One of the issues that came up as librarians on Twitter kicked around the pros and cons of tenure for academic librarians (a conversation started in a blog post by Meredith Farkas and followed up by Maura Smale, Anne-Marie Deitering, and Wayne Bivens-Tatum, among others) was that we lack research training. That may seem odd for people who so often provide undergraduates with . . . well, a kind of research training, but our fairly short and generally practice-focused graduate programs don’t typically include much training in research methodology. I don’t blame the programs. There’s only so much time and few librarians would argue that we should spend more years and money getting credentialed as librarians. Many academic librarians have advanced degrees in other fields that may have immersed them in research methodologies, and LIS programs often offer or even require some sort of methods course. (For me it was statistics, taught by a professor who seemed a little weary after years of facing so much resistance from proto-librarians who were convinced they were bad at math, would never need to use statistical analysis, or simply found it disconnected from their idea of what librarians did for a living.) But we don’t typically get the kind of immersion in the methods and practice of research found in other fields, and our interdisciplinary leanings mean we don’t really have a well-established methodological framework for conducting research or an apprenticeship doing it.

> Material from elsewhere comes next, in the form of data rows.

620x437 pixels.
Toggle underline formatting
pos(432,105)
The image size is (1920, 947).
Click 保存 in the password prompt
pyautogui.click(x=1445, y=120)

A conference on assessment methods for librarians generated another intriguing Twitter conversation, this one partly about research ethics. Librarians are exploring the potential for using learning analytics to study how libraries contribute to student learning, both to fulfill assessment mandates and to actually do what assessment supposedly is for – to improve student learning. This potential for gathering and querying large data sets is a hot topic in education right now, and the promise that we can use data to pinpoint problems and intervene at the individual level is pretty thrilling – and harmful to my knees. Because these conversations make them jerk a lot. Being advised that librarians shouldn't be afraid of privacy concerns makes me toss some words around - because I think we should be concerned about privacy fears.
I’ve weighed in on why privacy matters elsewhere and I won’t critique the ways that data mining for education has the potential to replace human judgment and one-to-one interactions with algorithms. Other people have done that better than I can. But I was struck by an interesting intersection of these two conversations. Scholars who receive extensive training in research methods are schooled not just in how to gather and interpret data. They learn how and why it must be done ethically. They know how complex it is to conduct research involving human beings without putting them at risk – and they know why privacy matters.
Librarians who are largely DIY researchers have two models in front of them: the scholar’s way and the corporate way. We’re used to learning how to improve web designs from tech blogs. We’ve designed surveys based on the advice of marketing gurus. We know that Google and Amazon and Facebook violate privacy in troubling ways, but since they set the standard for UX we sometimes think it is time we stopped being so fussy about privacy. So knee-jerk. So cautious.
For some, the pushback against the recent PNAS article describing how Facebook manipulated people's timelines to influence emotions was overblown because it happens constantly. Some argued "that's just how the Internet works," confusing the companies that currently dominate the Internet with the Internet, which actually doesn't work that way. Others felt a prestigious journal should have higher standards for research ethics (and PNAS itself issued a "statement of concern.") There's clearly a different set of rules for scholars than for corporations, and I favor those followed by scholars.
The conversations on Twitter were especially intriguing to me in the way researchers trained in anthropology methods pushed back on some librarians’ enthusiasm for learning analytics and the ways privacy concerns were sometimes described as "knee-jerk" obstacles to progress. They know how much work it is to use student data ethically. They know it can be done. They have been trained in how to design research that doesn’t make IRBs flinch, that doesn't abuse the trust of research subjects. Although some assessment projects are exempt from IRB oversight, that doesn't mean they should be exempt from ethical practices.
As DIY librarian researchers like me learn to do cool things with data, we need to learn how to gather and analyze it according to scholarly, not just industrial, standards. I hope when we look for ways to improve our research skills and methods we learn from scholars like these. Maybe it’s the hard way, but it’s the right way.